Jeremy Perrodeau : J’aime bien travailler sous contrainte parce que c’est comme ça que j’avance. Si j’ai l’embarras du choix, ce sera beaucoup plus long : s’imposer une palette de couleurs restreintes permet de ne pas s’interroger sur le choix des couleurs à chaque page, ce qui est un gagne temps non-négligeable. Ça me permet aussi d’utiliser le blanc comme une sorte de couleur à part entière pour créer un rythme visuel. De même, ça favorise la lisibilité du dessin. Mettre trop de couleurs complexifie énormément une image. Si c’est une illustration, ça passe, mais dans une page entière avec un gaufrier rempli, la page risque d’être très dense visuellement. Ce qui peut desservir le dessin. Comme vous l’avez souligné, j’aime également utiliser la couleur pour dessiner le récit, structurer l’image avec simplement un ou deux aplats.
Qu’est-ce qui détermine le choix du lettrage dans vos ouvrages ?
Jeremy Perrodeau : Dans Isles, la grande odyssée, il n’y a pas de rapport au lettrage puisqu’il s’agit d’un texte muet. Dans Crépuscules, le lettrage a été fait manuellement en lettres capitales. C’est ce qui me paraissait le plus logique et le plus cohérent avec mon trait, même si c’était très long et fastidieux. Pour Le long des ruines, mon éditeur et moi avons sollicité une créatrice de caractère typographique qui m’a produit une forme numérique tirée de mon écriture manuscrite. Ce qui me permet directement de rentrer le texte en le tapant. C’est un gain de temps considérable, surtout pour les corrections, et les traductions des albums. Ça permet aussi d’avoir une cohérence typographique entre les éditions. C’est un outil formidable, avec un système de variations de lettres pour ne pas donner l’impression que c’est une typographie numérique.

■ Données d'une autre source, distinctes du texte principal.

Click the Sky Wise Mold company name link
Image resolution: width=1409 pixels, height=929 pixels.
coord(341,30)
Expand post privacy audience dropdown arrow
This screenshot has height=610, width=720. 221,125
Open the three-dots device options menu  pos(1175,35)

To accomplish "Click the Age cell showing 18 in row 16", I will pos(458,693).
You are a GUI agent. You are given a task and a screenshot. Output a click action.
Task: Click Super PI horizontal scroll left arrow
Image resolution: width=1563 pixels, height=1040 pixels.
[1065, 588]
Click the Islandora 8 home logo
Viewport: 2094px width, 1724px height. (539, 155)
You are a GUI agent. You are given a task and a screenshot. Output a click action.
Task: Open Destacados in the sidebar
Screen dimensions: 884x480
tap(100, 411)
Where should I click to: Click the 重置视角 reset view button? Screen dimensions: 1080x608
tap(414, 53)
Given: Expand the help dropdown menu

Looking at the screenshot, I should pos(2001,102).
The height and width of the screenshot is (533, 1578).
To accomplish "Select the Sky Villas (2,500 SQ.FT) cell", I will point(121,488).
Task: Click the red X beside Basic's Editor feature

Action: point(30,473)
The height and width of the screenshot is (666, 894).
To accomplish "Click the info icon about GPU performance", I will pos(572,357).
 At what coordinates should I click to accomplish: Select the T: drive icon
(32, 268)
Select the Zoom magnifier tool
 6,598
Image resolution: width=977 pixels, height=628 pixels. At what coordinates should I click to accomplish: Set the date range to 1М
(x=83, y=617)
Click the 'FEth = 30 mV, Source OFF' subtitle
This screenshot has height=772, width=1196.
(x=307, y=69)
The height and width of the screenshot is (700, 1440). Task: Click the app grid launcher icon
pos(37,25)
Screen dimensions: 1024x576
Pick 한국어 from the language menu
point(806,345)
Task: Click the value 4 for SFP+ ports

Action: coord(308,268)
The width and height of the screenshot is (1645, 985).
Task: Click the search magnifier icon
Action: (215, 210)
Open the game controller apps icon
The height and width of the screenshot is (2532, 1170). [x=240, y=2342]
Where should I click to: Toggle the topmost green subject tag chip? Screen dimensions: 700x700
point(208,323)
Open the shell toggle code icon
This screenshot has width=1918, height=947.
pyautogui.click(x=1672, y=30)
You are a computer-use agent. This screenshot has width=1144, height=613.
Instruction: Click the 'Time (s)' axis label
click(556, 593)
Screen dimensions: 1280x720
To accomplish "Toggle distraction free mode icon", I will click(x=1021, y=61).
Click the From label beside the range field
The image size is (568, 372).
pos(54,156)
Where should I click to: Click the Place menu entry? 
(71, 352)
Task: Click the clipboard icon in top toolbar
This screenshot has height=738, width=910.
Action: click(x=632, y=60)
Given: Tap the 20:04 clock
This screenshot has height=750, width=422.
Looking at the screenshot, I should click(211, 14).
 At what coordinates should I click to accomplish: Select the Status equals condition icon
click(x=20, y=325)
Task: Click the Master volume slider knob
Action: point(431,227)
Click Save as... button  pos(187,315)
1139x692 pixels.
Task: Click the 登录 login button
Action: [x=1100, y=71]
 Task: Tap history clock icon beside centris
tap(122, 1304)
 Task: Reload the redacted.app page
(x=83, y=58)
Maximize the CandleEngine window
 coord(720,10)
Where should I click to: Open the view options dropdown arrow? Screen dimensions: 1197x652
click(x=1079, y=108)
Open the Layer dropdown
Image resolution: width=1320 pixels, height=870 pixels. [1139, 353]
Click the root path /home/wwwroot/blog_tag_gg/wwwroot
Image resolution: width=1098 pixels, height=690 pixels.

Des projets en perspective ?
Jeremy Perrodeau : Je travaille sur une nouvelle bande dessinée dont la sortie est prévue pour la rentrée 2023. Contrairement à mes précédents livres, celui-ci est presque un récit de non-exploration puisque le protagoniste est contraint de rester à un seul endroit. C’est aussi un récit autour de plusieurs sujets : comment nous est racontée une histoire ? Comment cette histoire qui nous est racontée structure notre manière de voir les choses et notre rapport avec les autres ? C’est un travail plus dense que les précédents, mais comme à chaque fois, je trouve stimulant le fait d’avoir des défis à la fois sur le plan narratif, le dessin et la mise en couleur.